======== DATA ENTRIES ========

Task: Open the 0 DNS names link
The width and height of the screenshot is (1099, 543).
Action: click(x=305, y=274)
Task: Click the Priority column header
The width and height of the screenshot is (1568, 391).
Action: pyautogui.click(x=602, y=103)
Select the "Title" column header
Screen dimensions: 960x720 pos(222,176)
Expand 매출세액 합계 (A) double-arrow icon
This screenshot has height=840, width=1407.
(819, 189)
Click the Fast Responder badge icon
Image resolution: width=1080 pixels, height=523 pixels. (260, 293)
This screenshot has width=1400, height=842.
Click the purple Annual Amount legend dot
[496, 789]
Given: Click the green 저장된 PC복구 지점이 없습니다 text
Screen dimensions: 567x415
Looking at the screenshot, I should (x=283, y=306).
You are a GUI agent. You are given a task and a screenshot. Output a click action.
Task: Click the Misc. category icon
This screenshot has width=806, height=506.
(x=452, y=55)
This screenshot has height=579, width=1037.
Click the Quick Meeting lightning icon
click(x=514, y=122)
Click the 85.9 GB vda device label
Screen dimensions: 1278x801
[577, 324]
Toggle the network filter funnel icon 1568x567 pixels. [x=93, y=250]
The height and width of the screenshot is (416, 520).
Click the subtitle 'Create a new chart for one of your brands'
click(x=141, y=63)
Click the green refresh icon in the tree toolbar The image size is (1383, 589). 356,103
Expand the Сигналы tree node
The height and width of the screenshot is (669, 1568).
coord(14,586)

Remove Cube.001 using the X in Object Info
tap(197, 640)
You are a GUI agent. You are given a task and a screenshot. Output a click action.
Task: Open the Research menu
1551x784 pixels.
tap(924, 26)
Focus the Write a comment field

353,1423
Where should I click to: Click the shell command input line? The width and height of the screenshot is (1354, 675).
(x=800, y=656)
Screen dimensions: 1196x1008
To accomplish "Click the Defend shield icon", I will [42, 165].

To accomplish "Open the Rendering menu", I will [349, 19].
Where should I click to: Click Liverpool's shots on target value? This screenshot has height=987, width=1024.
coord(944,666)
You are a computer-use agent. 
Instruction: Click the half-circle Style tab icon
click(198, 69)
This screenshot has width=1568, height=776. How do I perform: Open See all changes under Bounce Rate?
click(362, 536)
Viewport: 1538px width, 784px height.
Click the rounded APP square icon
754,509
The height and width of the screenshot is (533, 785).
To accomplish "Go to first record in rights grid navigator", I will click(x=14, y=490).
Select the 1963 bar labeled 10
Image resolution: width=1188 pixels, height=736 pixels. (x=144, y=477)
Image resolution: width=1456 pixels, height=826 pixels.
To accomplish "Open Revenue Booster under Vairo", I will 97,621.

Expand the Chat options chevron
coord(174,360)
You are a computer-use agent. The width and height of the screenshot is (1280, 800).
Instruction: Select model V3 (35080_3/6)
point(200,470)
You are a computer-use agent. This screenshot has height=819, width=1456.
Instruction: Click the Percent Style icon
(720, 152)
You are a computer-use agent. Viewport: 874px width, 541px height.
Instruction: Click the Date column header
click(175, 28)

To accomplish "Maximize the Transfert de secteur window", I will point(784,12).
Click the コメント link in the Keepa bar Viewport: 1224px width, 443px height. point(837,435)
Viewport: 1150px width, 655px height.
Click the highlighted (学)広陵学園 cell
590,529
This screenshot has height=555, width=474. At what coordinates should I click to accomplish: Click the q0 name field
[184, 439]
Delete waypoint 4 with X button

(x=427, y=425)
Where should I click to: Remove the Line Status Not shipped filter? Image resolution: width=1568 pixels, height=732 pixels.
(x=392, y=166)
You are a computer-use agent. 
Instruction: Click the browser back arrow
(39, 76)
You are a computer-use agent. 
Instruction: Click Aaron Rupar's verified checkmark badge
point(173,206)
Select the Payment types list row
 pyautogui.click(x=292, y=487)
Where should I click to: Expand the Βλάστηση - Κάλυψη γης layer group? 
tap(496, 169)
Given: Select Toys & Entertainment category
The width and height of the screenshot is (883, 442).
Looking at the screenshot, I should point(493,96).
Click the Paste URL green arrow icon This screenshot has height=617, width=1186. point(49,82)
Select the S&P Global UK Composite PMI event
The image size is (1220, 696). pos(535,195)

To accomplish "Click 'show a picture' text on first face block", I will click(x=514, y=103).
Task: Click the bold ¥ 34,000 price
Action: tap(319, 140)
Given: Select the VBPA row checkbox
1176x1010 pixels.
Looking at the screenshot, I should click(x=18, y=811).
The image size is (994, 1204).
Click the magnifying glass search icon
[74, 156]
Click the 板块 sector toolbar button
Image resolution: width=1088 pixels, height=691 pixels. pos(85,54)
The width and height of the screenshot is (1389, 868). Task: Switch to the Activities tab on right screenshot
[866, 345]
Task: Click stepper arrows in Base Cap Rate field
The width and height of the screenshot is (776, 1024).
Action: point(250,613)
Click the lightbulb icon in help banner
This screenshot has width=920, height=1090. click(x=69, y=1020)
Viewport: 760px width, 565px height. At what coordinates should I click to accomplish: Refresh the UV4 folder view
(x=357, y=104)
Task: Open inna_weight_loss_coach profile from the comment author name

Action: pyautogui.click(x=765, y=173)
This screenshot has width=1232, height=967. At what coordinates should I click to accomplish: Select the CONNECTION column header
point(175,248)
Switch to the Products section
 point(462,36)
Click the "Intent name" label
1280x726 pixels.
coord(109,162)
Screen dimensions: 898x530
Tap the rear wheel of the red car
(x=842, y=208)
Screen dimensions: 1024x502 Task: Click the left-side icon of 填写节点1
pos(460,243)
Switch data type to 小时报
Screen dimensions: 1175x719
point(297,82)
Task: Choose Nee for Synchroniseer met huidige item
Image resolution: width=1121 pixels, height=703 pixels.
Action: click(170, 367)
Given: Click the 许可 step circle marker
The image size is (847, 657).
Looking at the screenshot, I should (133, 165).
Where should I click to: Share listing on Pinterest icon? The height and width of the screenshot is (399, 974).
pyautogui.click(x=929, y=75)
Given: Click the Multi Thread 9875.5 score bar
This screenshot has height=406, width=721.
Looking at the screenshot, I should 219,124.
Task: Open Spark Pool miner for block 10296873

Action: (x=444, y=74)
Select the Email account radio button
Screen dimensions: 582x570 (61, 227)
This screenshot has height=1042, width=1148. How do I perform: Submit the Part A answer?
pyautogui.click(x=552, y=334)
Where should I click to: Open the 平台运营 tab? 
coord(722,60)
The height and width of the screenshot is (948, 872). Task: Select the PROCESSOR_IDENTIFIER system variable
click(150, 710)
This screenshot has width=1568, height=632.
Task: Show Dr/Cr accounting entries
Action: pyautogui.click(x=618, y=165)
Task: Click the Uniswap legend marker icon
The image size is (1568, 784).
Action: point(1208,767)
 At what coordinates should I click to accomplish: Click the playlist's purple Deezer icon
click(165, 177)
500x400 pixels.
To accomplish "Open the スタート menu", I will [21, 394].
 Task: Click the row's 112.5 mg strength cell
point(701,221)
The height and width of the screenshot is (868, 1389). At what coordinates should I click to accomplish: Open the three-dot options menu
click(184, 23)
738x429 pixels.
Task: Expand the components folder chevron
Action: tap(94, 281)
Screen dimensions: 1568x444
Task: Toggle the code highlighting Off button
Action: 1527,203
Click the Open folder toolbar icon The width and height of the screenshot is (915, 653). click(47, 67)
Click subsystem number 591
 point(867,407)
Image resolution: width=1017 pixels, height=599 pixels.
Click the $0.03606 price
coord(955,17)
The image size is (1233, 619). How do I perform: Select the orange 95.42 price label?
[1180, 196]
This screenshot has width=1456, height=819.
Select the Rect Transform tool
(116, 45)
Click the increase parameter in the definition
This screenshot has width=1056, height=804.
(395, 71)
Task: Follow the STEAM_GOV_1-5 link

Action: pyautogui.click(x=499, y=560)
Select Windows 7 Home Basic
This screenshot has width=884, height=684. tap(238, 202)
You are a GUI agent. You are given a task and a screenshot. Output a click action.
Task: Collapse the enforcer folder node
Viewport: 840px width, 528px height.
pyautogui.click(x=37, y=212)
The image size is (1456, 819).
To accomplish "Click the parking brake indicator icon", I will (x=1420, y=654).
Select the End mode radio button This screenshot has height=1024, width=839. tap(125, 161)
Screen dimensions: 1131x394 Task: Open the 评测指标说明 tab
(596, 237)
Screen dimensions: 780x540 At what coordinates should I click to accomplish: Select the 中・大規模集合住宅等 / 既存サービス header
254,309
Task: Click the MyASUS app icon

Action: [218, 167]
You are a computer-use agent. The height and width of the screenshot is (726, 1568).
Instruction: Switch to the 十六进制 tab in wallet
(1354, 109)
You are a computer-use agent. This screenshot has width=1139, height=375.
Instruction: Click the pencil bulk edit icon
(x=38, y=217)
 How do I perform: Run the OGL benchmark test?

========

» **GIVEN REQUEST**
Put everything in the material from the line containing "Click the lightbulb icon in help banner" down to the line containing "Action: pyautogui.click(x=765, y=173)" into a numbered list, leaving out blank lines.

» **RESULT OF THE TASK**
1. Click the lightbulb icon in help banner
2. This screenshot has width=920, height=1090. click(x=69, y=1020)
3. Viewport: 760px width, 565px height. At what coordinates should I click to accomplish: Refresh the UV4 folder view
4. (x=357, y=104)
5. Task: Open inna_weight_loss_coach profile from the comment author name
6. Action: pyautogui.click(x=765, y=173)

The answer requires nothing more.